Bytecode portablilty

Bryan C. Warnock Sun, 09 Dec 2001 16:48:01 -0800

For the past week or so, I've been working on design and code within
this area.  While I am waiting for answers to my last couple of
questions, I'm throwing this out there.  This is mostly FYI, partly
RFC, and not an FIX.


Portability:

There are four levels of potential portability and portability obstacles.

- The Parrot source code needs to be portable across all platforms that
we wish to support.  This is done via standards adherence, major
configuration checks, and, as little as possible, parallel code
branches.  This level of portability is required, for obvious reasons.

- The Parrot bytecode needs to be parsable across multiple platforms.
Strings need to be identifiable as strings, numbers as numbers, and
opcodes as the opcodes that they are to represent.  This is the level
of portability that I am addressing.

- The Parrot bytecode needs to execute consistently across multiple
platforms.  This means an 'add' opcode needs to add everywhere, and
not, say, get the hostname.  This is where portability breaks down,
because the functionality that Parrot opcodes are encoding are
themselves not truly portable.  Where possible, functionality should be
emulated.  Where not, documented.  Creating a symbolic link is an
example.  

- Parrot data needs to be consistent across multiple platforms.  This
is portability in user space, and there's little we can do about it. 
'open file'  is only portable provided 'file' actually exists on all
systems.

Goals:

As stated above, I only wish to address the second layer - the ability
of Parrot to be able to parse bytecode, regardless of the platforms
involved.

- Parrot bytecode should be most efficient when compiling for and
running on the native platform.  Perl's number one priority is always
speed where it  counts.

- Parrot bytecode should be efficiently compiled for or run on the
majority of supported systems.

- Parrot bytecode should be compilable for or runnable on all platforms
that Parrot supports.

- These goals should be addressed simultaneously.

Obstacles:

There are currently five obstacles to portable byte code.

- Endianness.  The three major types are Big, Little, and Vaxian. 
Supporting these three should handle the majority of cases.

- Supported sizes.  The current design assumes at least 32 bits.  Most
platforms have a 32 bit type, of which some have 64 bit support.  Some
64 bit machines support 32 bits, and others do not.

- Alignment.  Along the same lines as above, 64 bit machines sometimes
have 64 bit alignment requirements.

- Floating point representations.  The four major types are IEEE(ish),
Vaxian, Cray's CRI, and the IBM/370 hexadecimal format.  There are some
minor variations among these, particularly with how much of the
IEEE-754 standard floating point operations adhere to.  However,
adherence falls more into Portability Layer Three, and we will solely
address representation.

- File size limit.  Some systems are limited to files of a certain
size.

Solutions:

Each of these obstacles are solvable; some in more than one way.

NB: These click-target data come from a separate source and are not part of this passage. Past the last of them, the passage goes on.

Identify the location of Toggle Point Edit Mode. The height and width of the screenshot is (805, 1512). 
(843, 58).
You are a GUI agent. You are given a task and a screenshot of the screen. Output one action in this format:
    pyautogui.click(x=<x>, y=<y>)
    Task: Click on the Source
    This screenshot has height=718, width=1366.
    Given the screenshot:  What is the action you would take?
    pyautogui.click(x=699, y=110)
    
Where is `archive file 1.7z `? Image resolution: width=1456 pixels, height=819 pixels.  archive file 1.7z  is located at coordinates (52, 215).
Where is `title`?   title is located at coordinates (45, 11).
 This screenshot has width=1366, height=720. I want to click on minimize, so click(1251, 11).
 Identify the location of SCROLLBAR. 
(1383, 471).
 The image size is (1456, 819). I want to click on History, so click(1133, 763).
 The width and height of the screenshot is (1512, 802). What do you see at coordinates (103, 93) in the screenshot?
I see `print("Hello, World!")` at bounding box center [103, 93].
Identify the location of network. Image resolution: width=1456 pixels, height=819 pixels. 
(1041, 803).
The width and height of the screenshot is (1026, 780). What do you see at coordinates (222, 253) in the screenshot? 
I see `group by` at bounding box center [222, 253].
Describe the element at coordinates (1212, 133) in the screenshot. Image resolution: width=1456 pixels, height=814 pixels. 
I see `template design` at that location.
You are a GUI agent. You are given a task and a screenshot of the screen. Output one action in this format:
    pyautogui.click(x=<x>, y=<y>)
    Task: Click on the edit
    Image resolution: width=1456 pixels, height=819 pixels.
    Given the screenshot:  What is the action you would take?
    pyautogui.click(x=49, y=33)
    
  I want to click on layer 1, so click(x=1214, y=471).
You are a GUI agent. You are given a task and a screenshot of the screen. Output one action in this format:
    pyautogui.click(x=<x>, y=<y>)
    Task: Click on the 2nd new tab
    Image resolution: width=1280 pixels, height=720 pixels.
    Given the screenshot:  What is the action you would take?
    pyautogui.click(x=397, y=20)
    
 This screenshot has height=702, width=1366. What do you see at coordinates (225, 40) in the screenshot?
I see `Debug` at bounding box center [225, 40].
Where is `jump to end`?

- As long as the required size is known, it is trivial to convert
endianness from one form to another.  Although this is most efficient
when the item to be transformed is properly word aligned and fits
within a native integer type, it is possible to transform data of
arbitrary types.

- Requiring data representation to be either 32 or 64 bits maximizes
bytecode portability, while maintaining native efficiency, and
minimizing the numbers of sizes to support.  Requiring internal data
itself (such as opcode numbers) to be limited to 32 bits assures valid
downgrading of 64 bit formatted data.

- Aligning structures of 64 bits or greater on 64 bit boundaries
assures the most efficient boundary conditions for all supported
platforms.

- The majority of platforms can handle some form of 64 bit floating
point number.  All of the formats are easily interchangeable, although
some IEEE  semantics are not.  (And to ensure Level Three portability,
may need to be virtualized at that level.)  Three of the four types
share similar ranges - the Cray being the one exception.  Data
limitation (similar to above) will assure proper portability between
native types.  An alternate solution would be to encode floating point
numbers as strings, only to reconvert them on parsing.

- We can set an arbitrary limit on produced bytecode.  Given that we
are producing our own file formats, we should be capable of producing
multi-part bytecode files on machines that don't support file sizes
greater than some arbitrary size - nominally, 2 GB.  This limitation
would be independent of providing large file support for user data
files.


Proposal:

For background, revisit my proposed Bytecode Format (v2) at
http:[EMAIL PROTECTED]/msg05640.html.
Although it is outdated, is gives a general gist of the direction of my
thinking.  In particular, pay no heed to the incremental, relative
addressing of each section.  By capping bytecode to an arbitrary size,
we should be able to do direct indexing.

- All bytecode is by default written in native endianness.  This
maximizes efficiency for the native format (goal 1), and leaves reading
by other platforms efficient (goal 2).  Alternately, the user should be
able to write or convert bytecode to another format.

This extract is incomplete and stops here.